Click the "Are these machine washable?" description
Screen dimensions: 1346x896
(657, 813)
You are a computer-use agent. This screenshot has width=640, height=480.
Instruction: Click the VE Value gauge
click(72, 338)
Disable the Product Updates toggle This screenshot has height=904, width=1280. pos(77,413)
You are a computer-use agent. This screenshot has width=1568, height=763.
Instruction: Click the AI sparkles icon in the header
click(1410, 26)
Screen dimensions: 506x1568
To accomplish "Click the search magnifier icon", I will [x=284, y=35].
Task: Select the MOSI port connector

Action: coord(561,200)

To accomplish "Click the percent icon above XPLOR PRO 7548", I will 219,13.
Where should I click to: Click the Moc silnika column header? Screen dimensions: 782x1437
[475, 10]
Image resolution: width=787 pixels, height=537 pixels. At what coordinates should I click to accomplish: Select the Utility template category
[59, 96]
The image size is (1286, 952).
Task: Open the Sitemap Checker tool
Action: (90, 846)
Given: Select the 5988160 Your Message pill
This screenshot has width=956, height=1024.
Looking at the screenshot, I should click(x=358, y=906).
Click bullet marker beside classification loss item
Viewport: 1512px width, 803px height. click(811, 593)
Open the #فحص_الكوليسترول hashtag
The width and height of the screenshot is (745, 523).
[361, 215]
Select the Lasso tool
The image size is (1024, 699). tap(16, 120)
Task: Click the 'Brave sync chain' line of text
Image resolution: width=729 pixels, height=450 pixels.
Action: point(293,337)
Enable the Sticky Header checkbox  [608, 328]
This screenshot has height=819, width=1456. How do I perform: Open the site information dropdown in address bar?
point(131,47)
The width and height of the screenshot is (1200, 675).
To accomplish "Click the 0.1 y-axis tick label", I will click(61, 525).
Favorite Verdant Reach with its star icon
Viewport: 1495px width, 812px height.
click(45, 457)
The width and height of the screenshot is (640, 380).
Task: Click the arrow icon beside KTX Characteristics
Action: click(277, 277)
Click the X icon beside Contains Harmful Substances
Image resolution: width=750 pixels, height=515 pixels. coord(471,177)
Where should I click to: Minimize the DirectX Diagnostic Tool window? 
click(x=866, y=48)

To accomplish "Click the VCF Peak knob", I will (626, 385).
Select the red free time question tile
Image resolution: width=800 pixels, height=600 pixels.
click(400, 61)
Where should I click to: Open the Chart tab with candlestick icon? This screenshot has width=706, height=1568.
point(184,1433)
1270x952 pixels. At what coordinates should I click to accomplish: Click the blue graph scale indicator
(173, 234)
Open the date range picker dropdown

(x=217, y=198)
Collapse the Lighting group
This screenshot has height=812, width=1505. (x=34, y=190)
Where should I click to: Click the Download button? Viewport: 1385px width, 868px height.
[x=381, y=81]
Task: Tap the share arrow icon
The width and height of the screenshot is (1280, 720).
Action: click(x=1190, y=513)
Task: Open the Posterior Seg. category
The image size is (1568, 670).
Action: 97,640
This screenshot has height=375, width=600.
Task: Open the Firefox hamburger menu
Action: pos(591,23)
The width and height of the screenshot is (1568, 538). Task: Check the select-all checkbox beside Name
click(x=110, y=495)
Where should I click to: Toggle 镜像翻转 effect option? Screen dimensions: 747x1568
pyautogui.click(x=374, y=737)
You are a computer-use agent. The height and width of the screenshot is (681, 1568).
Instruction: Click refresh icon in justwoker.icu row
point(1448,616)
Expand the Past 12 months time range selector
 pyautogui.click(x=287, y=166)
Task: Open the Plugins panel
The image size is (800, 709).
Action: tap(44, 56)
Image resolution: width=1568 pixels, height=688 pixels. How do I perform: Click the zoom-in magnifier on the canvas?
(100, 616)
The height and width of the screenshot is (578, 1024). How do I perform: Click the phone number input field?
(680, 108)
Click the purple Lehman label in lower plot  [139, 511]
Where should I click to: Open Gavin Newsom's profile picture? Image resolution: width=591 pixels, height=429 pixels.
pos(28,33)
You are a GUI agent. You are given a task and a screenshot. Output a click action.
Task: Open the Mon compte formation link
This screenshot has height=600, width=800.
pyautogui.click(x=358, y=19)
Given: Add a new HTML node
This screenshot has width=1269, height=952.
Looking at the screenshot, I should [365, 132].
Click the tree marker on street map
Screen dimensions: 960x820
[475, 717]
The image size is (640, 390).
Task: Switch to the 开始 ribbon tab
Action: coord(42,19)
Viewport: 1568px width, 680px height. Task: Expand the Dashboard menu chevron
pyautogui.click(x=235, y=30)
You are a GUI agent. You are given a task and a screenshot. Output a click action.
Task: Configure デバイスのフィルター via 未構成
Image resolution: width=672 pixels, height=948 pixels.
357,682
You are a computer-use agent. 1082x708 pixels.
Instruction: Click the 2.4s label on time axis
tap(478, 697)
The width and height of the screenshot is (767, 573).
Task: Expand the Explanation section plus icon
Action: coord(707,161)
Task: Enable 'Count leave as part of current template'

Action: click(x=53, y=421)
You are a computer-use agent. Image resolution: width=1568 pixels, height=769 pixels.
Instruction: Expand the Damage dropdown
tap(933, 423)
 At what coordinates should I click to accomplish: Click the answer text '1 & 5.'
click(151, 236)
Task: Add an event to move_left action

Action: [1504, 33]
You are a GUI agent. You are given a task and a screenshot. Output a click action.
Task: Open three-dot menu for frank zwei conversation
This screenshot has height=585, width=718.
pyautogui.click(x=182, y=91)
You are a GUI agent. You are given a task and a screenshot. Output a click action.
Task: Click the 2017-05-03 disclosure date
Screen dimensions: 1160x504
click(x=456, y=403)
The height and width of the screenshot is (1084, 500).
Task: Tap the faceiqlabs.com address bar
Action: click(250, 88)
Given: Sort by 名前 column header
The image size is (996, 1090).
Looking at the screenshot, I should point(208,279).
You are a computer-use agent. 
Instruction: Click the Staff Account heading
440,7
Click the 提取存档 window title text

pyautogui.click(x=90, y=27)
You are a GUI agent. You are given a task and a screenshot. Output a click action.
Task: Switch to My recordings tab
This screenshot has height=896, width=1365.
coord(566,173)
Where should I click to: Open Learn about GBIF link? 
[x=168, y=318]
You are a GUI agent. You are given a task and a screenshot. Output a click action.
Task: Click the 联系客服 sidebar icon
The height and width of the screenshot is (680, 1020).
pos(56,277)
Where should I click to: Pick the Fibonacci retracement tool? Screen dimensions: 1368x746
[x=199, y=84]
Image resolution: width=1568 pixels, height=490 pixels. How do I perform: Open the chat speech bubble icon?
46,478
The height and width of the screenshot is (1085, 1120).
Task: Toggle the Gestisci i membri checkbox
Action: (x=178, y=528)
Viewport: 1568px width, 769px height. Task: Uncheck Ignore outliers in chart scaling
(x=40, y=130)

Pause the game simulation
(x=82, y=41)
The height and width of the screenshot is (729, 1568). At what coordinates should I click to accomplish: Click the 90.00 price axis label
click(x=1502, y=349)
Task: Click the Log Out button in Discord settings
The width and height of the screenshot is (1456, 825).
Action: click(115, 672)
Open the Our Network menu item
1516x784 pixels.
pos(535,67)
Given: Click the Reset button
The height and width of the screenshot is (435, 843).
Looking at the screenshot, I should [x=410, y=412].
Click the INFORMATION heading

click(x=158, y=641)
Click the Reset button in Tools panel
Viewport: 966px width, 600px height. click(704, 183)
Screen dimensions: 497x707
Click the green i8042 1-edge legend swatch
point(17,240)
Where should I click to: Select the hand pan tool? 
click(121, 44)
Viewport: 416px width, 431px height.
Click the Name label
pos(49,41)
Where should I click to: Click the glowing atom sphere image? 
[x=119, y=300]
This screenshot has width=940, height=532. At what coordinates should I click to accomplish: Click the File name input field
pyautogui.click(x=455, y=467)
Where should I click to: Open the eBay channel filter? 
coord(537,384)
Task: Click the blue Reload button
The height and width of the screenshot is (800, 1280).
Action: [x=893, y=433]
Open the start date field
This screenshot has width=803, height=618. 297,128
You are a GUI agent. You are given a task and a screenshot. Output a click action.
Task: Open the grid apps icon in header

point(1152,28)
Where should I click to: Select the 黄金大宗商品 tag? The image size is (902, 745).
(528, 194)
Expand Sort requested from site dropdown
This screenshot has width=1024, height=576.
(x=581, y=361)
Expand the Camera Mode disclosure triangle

+===+

Copy out everything from the line containing "Where should I click to: Select the hand" down to the line containing "This screenshot has width=803, height=618.", keeping every line unchanged.

Where should I click to: Select the hand pan tool? 
click(121, 44)
Viewport: 416px width, 431px height.
Click the Name label
pos(49,41)
Where should I click to: Click the glowing atom sphere image? 
[x=119, y=300]
This screenshot has width=940, height=532. At what coordinates should I click to accomplish: Click the File name input field
pyautogui.click(x=455, y=467)
Where should I click to: Open the eBay channel filter? 
coord(537,384)
Task: Click the blue Reload button
The height and width of the screenshot is (800, 1280).
Action: [x=893, y=433]
Open the start date field
This screenshot has width=803, height=618. 297,128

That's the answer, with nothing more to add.